# job offer in Sweden



## kumar33praveen (Apr 4, 2016)

Hello friends,

i got the job opportunity in Gothenburg, Sweden. through constancy.
they told will pay salary or 35000 SEK/month. 
i am married and 1 kid (2 years ), am planning to go with family so if any one have idea about Expensen and tax how much it will go and how much i can save ?

plz tell let me know


----------



## Chadstick31 (Aug 19, 2016)

No idea but from what I have read, Sweden has become dangerous with all the immigrants theyve taken in. Rape and violence is now a common occurrence there whereas it was once 1 of the safest countries in the world.


----------



## kumar33praveen (Apr 4, 2016)

what you mean ?
Not safe to go there and stay ?


----------



## Chadstick31 (Aug 19, 2016)

Not from what I've read. Do some research on it first. Read up on Sweden and immigration and the soaring crime rates. The capital of Sweden is now only 2nd to South Africa in terms of rape. That is no joke.


----------



## JuneH (Sep 25, 2016)

I just moved from Gothenburg after living there for several years. And by the way, rape and violence are not now common. Despite the racist propaganda that has taken over the internet, please ignore these kind of statements and know that Sweden is still statistically one of the safest countries in the world, although unfortunately racist attitudes like this are now more common, smh, which is a drawback.

With 35000 you will take home about 24000-25000 and you will be able to rent a big enough place for your family, although it will be difficult to rent in the city. Commuting is easy though, so it shouldn't be a problem. Gothenburg is lovely.


----------



## JuneH (Sep 25, 2016)

Chadstick31 said:


> Not from what I've read. Do some research on it first. Read up on Sweden and immigration and the soaring crime rates. The capital of Sweden is now only 2nd to South Africa in terms of rape. That is no joke.


No it isn't. Please Chapstick, stop posting.


----------



## JuneH (Sep 25, 2016)

Chadstick31 said:


> Not from what I've read. Do some research on it first. Read up on Sweden and immigration and the soaring crime rates. The capital of Sweden is now only 2nd to South Africa in terms of rape. That is no joke.


Sweden has always been a country in which rape has never been under-reported. For example, if you look at some countries, the percentage of girls and women who report that they have been raped does not at all fit with the statistics, which are often close to _no reported rapes ever_. I don't want to point fingers, but I have lived in a country where rape was severely underreported and If you look at statistics, the reports of rape really did not match experiences. Please do not compare rape statistics of such countries with Scandinavia. Scandinavia is very non-tolerant toward violence against women and pretty much every incidence is reported. That's a good thing. But it is not nearly as common there as in other countries. 

I've been on this site for all of five minutes and I think this is my last five minutes. is there no moderation here to keep the nuts out?


----------



## JuneH (Sep 25, 2016)

kumar33praveen said:


> Hello friends,
> 
> i got the job opportunity in Gothenburg, Sweden. through constancy.
> they told will pay salary or 35000 SEK/month.
> ...


Go to Blocket to check housing prices. We rented a larger place than you are looking for so I don't really know what you can expect. You can get a three bedroom for 12000 in a nice area and I expect you might be able to get a two bedroom for 8000 but I don't know. Your problem will be that rent in the city will mainly be short term only because of the way Swedish housing works. If you stay slightly out of the city the possibility to get a long-term rental goes up.
________________
- [Task 1] Arrange the rows as a numbered list, starting at the line that contains "Given: Select the 'otp' allowed value chip" and ending at the last of the rows, with both ends included and blank lines left out.

- [Exercise materials]
________________
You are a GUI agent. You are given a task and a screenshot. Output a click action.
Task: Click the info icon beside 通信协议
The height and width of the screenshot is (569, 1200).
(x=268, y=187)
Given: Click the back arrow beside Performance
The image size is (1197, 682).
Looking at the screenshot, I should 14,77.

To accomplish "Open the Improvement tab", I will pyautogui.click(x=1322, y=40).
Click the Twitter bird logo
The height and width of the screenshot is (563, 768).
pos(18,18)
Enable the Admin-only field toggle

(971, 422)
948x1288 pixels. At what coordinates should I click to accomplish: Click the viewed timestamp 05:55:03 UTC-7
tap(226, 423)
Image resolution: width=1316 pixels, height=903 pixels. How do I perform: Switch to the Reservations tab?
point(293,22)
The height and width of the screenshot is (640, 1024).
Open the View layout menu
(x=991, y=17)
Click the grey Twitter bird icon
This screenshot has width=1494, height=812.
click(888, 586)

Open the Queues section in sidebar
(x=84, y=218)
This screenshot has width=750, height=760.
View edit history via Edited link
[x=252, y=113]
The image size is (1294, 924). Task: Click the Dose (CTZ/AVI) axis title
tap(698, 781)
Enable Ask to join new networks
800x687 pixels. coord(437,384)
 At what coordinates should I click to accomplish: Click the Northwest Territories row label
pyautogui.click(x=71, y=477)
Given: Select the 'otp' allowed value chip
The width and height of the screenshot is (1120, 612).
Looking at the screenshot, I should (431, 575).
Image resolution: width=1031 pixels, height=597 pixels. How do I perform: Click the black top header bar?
________________
- [Task 2] Return the passage of the thread on the job offer in Sweden starting at "No idea but" and ending at "there and stay ?", copied word for word.

- [Worked answer 1]
1. Given: Select the 'otp' allowed value chip
2. The width and height of the screenshot is (1120, 612).
3. Looking at the screenshot, I should (431, 575).
4. Image resolution: width=1031 pixels, height=597 pixels. How do I perform: Click the black top header bar?

- [Worked answer 2]
No idea but from what I have read, Sweden has become dangerous with all the immigrants theyve taken in. Rape and violence is now a common occurrence there whereas it was once 1 of the safest countries in the world.


----------



## kumar33praveen (Apr 4, 2016)

what you mean ?
Not safe to go there and stay ?